***** DATASET EXCERPTS
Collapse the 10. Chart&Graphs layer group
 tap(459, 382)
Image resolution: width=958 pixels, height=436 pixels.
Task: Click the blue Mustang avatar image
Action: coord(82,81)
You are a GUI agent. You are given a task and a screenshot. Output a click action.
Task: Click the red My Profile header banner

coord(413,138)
**********
***** DATASET EXCERPTS
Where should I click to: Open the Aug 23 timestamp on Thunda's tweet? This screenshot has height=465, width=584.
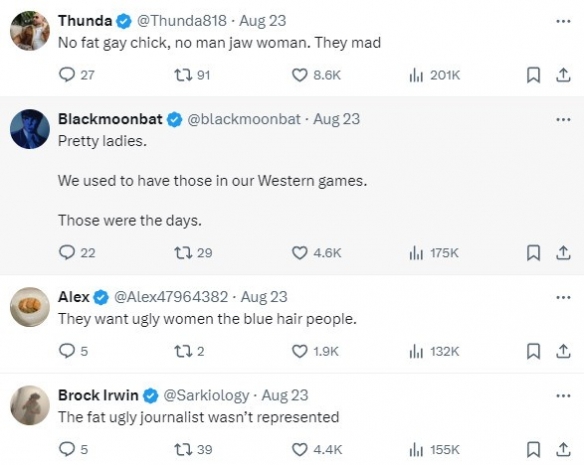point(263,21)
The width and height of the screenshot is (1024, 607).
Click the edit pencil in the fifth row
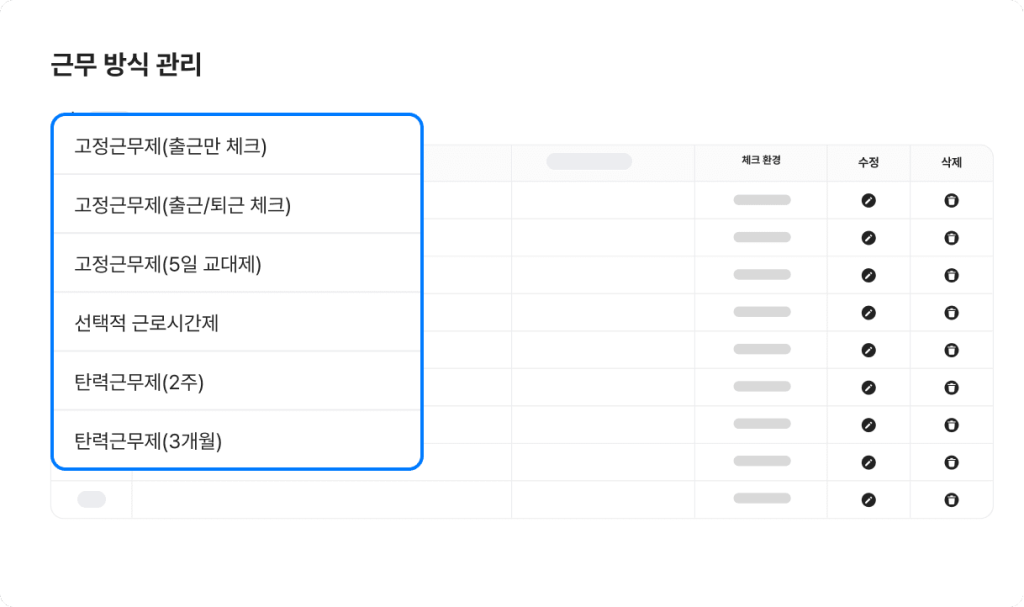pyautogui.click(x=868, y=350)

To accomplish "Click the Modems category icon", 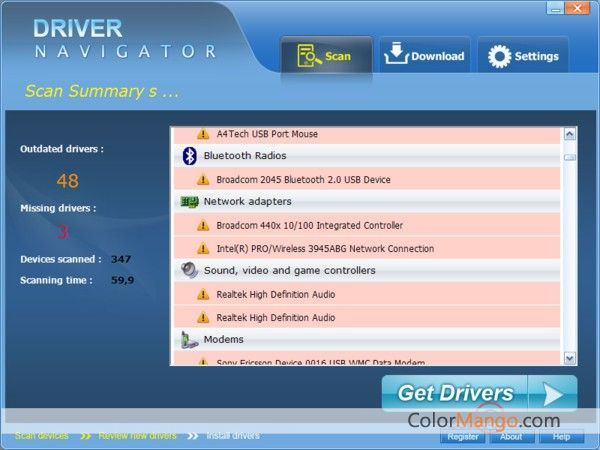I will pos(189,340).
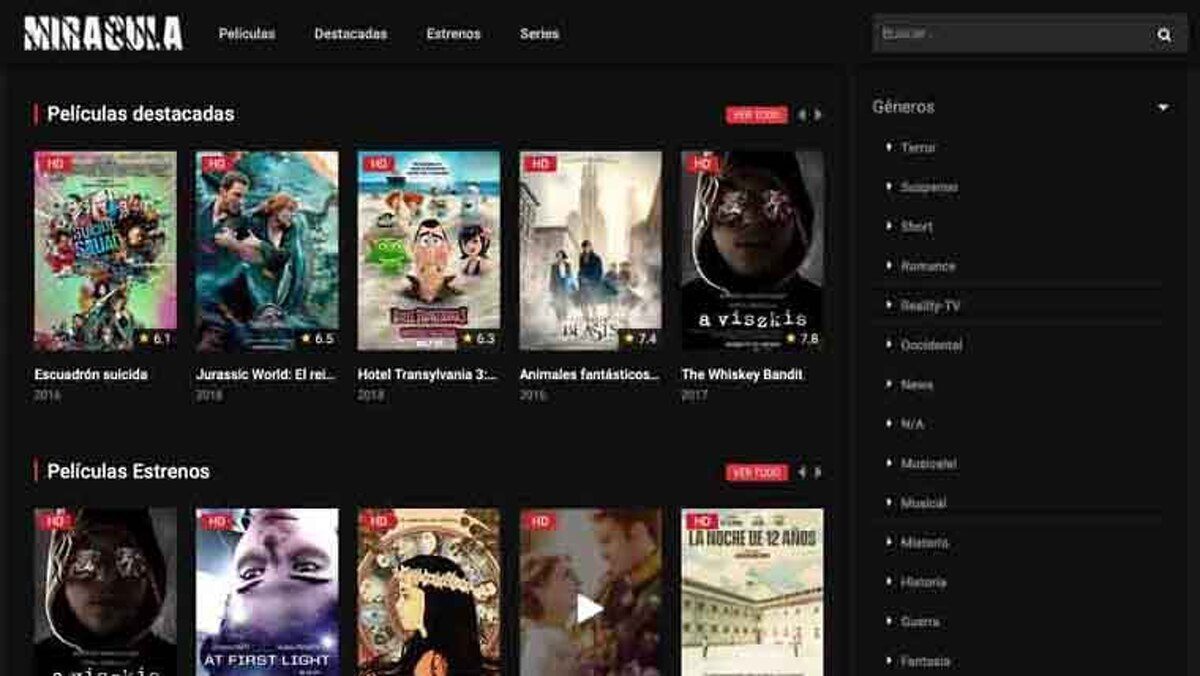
**********
• [ABOUT THIS EXERCISE]:
Both the line containing "Collapse the 10. Chart&Graphs layer group" and the line containing "You are a GUI" belong in the answer. Print them and every line above that falls between them exactly, and no others.

• [ANSWER TO THIS TASK]:
Collapse the 10. Chart&Graphs layer group
 tap(459, 382)
Image resolution: width=958 pixels, height=436 pixels.
Task: Click the blue Mustang avatar image
Action: coord(82,81)
You are a GUI agent. You are given a task and a screenshot. Output a click action.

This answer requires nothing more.